Thanks for the Code. Here's a few comments
I think you need to subtract p(zK) = N(zK | 0,I) from the loss i.e. eq (20) in the paper?https://gist.github.com/wuaalb/c5b85d0c257d44b0d98a#file-nf6_1-py-L174:

if i do that with k=32 i get
figure_1
I.e. one of the modes correct

Sounds interesting.. but I'm not completely sure what you mean; could you post the exact change? What's "the loss jf"?

I ran some more experiments; and fixed the 3rd plot (so 3rd and 4th plot should be identical).
With nflows=8 I get some thing similar to you
_nf2_nflows 8_winit normal 0

However, if I initialize with w=lasagne.init.Normal(mean=[1.0, 0.0]), it is able to split the distribution into a bimodal one.
_nf2_nflows 8_winit 1 0

So, I think this at least means that NormalizingPlanarFlowLayer outputs the correct f(z) and log det |J|. So if it has a problem, it is probably in how the constraints are applied or in the initialization of the parameters; or (perhaps more likely) there's something wrong with the loss or optimization.

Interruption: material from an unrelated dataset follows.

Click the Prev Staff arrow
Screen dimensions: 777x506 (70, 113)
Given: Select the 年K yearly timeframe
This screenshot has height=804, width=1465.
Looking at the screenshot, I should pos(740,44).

"I think you need to subtract p(zK) = N(zK | 0,I) from the loss i.e. eq (20) in the paper": Yes that was a bit cryptic :). I just meant that log p(x,zK) = log p(zK) + log p(x|zK) = log p(zK) + U_z(zK). I think your code is missing log p(zK)?

Your second plot looks very much like the paper - thats great. Maybe they just didn't completely specify how they initialized the params then. If I add log p(zK), use k=8 and w=lasagne.init.Normal(mean=0.0, std=1.0) i get and a loss of ≈2.15

figure_1

Hmm.. but doesn't the equation you are referencing only make sense in the standard VAE setting, where the observed data x is generated by a random processing involving unobserved latent variables z?

Here there is no observed data x.. We are just trying to get our approximate distribution q_K(z) to match the target distribution p(z) by minimizing the KL-divergence between the two..

The KL-divergence uses p(z_K) in place of p(x, z_K) in eq. 20. Keeping in mind that the energy function U(z) relates to probability like p(z) = 1/Z e^{-U(z)}, we get log p(z_K) = -U(z_K) - log Z (the normalization constant log Z term is omitted from the loss function as we do not know it and it doesn't affect the optimization).

_nf2_nflows 32_winit uniform -1 1 _uinit normal mean 0 std 1 _rmspropmom_annealed_250epochs_edit

Getting a little closer, but it seems quite fiddly..

Sorry for the late response.

It looks really good. If you make a short example I'll be very happy to include it in the example section. I hope to get around to testing the norm-flow implementation more throughout on MNIST soon, but your results seems to indicate that it is working.

I wrote an email to Rezende about this and he kindly confirmed that this is in fact a pretty tricky optimization problem and that the parameters should be initialized by drawing from a normal distribution with small variance (ie. the transforms start out close to the identity map).

Unfortunately, I haven't still been able to find a single configuration that works well for all the problems, but for some it is OK (although not quite as good as the plots in the paper), e.g.
http://gfycat.com/ReasonableVibrantDove

I'm a little short on time right now, but once I get a working example I don't mind contributing it to Parmesan.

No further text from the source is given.